-- RECORDS TO USE --
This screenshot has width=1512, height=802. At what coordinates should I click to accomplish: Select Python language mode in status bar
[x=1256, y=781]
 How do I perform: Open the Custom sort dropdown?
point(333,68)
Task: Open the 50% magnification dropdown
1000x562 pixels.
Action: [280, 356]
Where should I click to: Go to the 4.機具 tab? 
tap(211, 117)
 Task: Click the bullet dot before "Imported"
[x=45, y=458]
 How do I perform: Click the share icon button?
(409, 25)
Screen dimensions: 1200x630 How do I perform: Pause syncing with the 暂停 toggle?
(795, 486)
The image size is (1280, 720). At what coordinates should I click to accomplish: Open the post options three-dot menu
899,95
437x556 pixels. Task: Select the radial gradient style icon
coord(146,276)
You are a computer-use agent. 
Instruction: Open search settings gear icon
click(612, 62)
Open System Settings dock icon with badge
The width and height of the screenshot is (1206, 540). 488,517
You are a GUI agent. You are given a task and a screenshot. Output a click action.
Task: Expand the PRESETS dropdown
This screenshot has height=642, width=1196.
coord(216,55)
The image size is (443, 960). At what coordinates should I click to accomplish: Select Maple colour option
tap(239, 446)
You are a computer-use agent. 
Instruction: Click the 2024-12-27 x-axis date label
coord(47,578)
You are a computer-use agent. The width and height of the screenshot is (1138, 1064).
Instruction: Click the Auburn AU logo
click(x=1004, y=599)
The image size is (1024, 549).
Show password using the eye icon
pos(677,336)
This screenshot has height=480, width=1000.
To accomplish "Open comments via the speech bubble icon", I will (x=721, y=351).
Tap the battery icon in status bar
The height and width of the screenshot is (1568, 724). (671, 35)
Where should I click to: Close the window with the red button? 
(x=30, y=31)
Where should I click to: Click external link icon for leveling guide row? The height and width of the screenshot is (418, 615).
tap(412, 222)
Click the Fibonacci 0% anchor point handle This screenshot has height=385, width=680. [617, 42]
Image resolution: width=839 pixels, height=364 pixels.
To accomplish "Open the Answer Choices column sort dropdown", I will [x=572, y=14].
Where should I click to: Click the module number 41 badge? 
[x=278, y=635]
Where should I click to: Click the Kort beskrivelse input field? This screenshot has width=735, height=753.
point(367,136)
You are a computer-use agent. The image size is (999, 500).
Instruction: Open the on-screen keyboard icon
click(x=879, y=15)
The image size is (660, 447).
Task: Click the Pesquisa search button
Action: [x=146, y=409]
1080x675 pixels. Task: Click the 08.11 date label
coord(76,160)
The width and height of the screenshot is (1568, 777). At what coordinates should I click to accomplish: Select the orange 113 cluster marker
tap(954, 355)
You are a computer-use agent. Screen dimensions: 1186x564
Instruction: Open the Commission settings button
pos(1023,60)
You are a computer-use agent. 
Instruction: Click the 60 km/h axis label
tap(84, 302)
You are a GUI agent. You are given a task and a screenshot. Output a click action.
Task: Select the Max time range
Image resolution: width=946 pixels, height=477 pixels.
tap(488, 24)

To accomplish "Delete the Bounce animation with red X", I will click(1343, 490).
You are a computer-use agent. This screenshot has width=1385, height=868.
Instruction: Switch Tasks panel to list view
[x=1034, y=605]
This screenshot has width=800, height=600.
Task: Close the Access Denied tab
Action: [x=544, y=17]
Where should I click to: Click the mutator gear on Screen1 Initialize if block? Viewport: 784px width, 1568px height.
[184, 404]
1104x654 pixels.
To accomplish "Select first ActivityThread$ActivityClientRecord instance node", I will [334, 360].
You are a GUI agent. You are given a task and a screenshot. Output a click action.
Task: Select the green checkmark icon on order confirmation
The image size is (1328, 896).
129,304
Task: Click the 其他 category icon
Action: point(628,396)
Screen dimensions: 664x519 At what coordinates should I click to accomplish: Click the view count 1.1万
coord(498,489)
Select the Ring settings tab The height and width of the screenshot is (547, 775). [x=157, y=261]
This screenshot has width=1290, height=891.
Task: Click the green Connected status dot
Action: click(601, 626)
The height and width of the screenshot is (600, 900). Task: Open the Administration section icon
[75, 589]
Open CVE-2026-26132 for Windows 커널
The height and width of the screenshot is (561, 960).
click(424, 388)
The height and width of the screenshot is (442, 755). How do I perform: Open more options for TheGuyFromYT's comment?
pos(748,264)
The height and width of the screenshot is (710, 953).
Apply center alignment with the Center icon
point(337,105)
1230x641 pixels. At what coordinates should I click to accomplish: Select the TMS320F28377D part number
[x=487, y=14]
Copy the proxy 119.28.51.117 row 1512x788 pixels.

-- YOUR TASK --
Reproduce the material above. Do not change a word.

-- EXPECTED ANSWER --
This screenshot has width=1512, height=802. At what coordinates should I click to accomplish: Select Python language mode in status bar
[x=1256, y=781]
 How do I perform: Open the Custom sort dropdown?
point(333,68)
Task: Open the 50% magnification dropdown
1000x562 pixels.
Action: [280, 356]
Where should I click to: Go to the 4.機具 tab? 
tap(211, 117)
 Task: Click the bullet dot before "Imported"
[x=45, y=458]
 How do I perform: Click the share icon button?
(409, 25)
Screen dimensions: 1200x630 How do I perform: Pause syncing with the 暂停 toggle?
(795, 486)
The image size is (1280, 720). At what coordinates should I click to accomplish: Open the post options three-dot menu
899,95
437x556 pixels. Task: Select the radial gradient style icon
coord(146,276)
You are a computer-use agent. 
Instruction: Open search settings gear icon
click(612, 62)
Open System Settings dock icon with badge
The width and height of the screenshot is (1206, 540). 488,517
You are a GUI agent. You are given a task and a screenshot. Output a click action.
Task: Expand the PRESETS dropdown
This screenshot has height=642, width=1196.
coord(216,55)
The image size is (443, 960). At what coordinates should I click to accomplish: Select Maple colour option
tap(239, 446)
You are a computer-use agent. 
Instruction: Click the 2024-12-27 x-axis date label
coord(47,578)
You are a computer-use agent. The width and height of the screenshot is (1138, 1064).
Instruction: Click the Auburn AU logo
click(x=1004, y=599)
The image size is (1024, 549).
Show password using the eye icon
pos(677,336)
This screenshot has height=480, width=1000.
To accomplish "Open comments via the speech bubble icon", I will (x=721, y=351).
Tap the battery icon in status bar
The height and width of the screenshot is (1568, 724). (671, 35)
Where should I click to: Close the window with the red button? 
(x=30, y=31)
Where should I click to: Click external link icon for leveling guide row? The height and width of the screenshot is (418, 615).
tap(412, 222)
Click the Fibonacci 0% anchor point handle This screenshot has height=385, width=680. [617, 42]
Image resolution: width=839 pixels, height=364 pixels.
To accomplish "Open the Answer Choices column sort dropdown", I will [x=572, y=14].
Where should I click to: Click the module number 41 badge? 
[x=278, y=635]
Where should I click to: Click the Kort beskrivelse input field? This screenshot has width=735, height=753.
point(367,136)
You are a computer-use agent. The image size is (999, 500).
Instruction: Open the on-screen keyboard icon
click(x=879, y=15)
The image size is (660, 447).
Task: Click the Pesquisa search button
Action: [x=146, y=409]
1080x675 pixels. Task: Click the 08.11 date label
coord(76,160)
The width and height of the screenshot is (1568, 777). At what coordinates should I click to accomplish: Select the orange 113 cluster marker
tap(954, 355)
You are a computer-use agent. Screen dimensions: 1186x564
Instruction: Open the Commission settings button
pos(1023,60)
You are a computer-use agent. 
Instruction: Click the 60 km/h axis label
tap(84, 302)
You are a GUI agent. You are given a task and a screenshot. Output a click action.
Task: Select the Max time range
Image resolution: width=946 pixels, height=477 pixels.
tap(488, 24)

To accomplish "Delete the Bounce animation with red X", I will click(1343, 490).
You are a computer-use agent. This screenshot has width=1385, height=868.
Instruction: Switch Tasks panel to list view
[x=1034, y=605]
This screenshot has width=800, height=600.
Task: Close the Access Denied tab
Action: [x=544, y=17]
Where should I click to: Click the mutator gear on Screen1 Initialize if block? Viewport: 784px width, 1568px height.
[184, 404]
1104x654 pixels.
To accomplish "Select first ActivityThread$ActivityClientRecord instance node", I will [334, 360].
You are a GUI agent. You are given a task and a screenshot. Output a click action.
Task: Select the green checkmark icon on order confirmation
The image size is (1328, 896).
129,304
Task: Click the 其他 category icon
Action: point(628,396)
Screen dimensions: 664x519 At what coordinates should I click to accomplish: Click the view count 1.1万
coord(498,489)
Select the Ring settings tab The height and width of the screenshot is (547, 775). [x=157, y=261]
This screenshot has width=1290, height=891.
Task: Click the green Connected status dot
Action: click(601, 626)
The height and width of the screenshot is (600, 900). Task: Open the Administration section icon
[75, 589]
Open CVE-2026-26132 for Windows 커널
The height and width of the screenshot is (561, 960).
click(424, 388)
The height and width of the screenshot is (442, 755). How do I perform: Open more options for TheGuyFromYT's comment?
pos(748,264)
The height and width of the screenshot is (710, 953).
Apply center alignment with the Center icon
point(337,105)
1230x641 pixels. At what coordinates should I click to accomplish: Select the TMS320F28377D part number
[x=487, y=14]
Copy the proxy 119.28.51.117 row 1512x788 pixels.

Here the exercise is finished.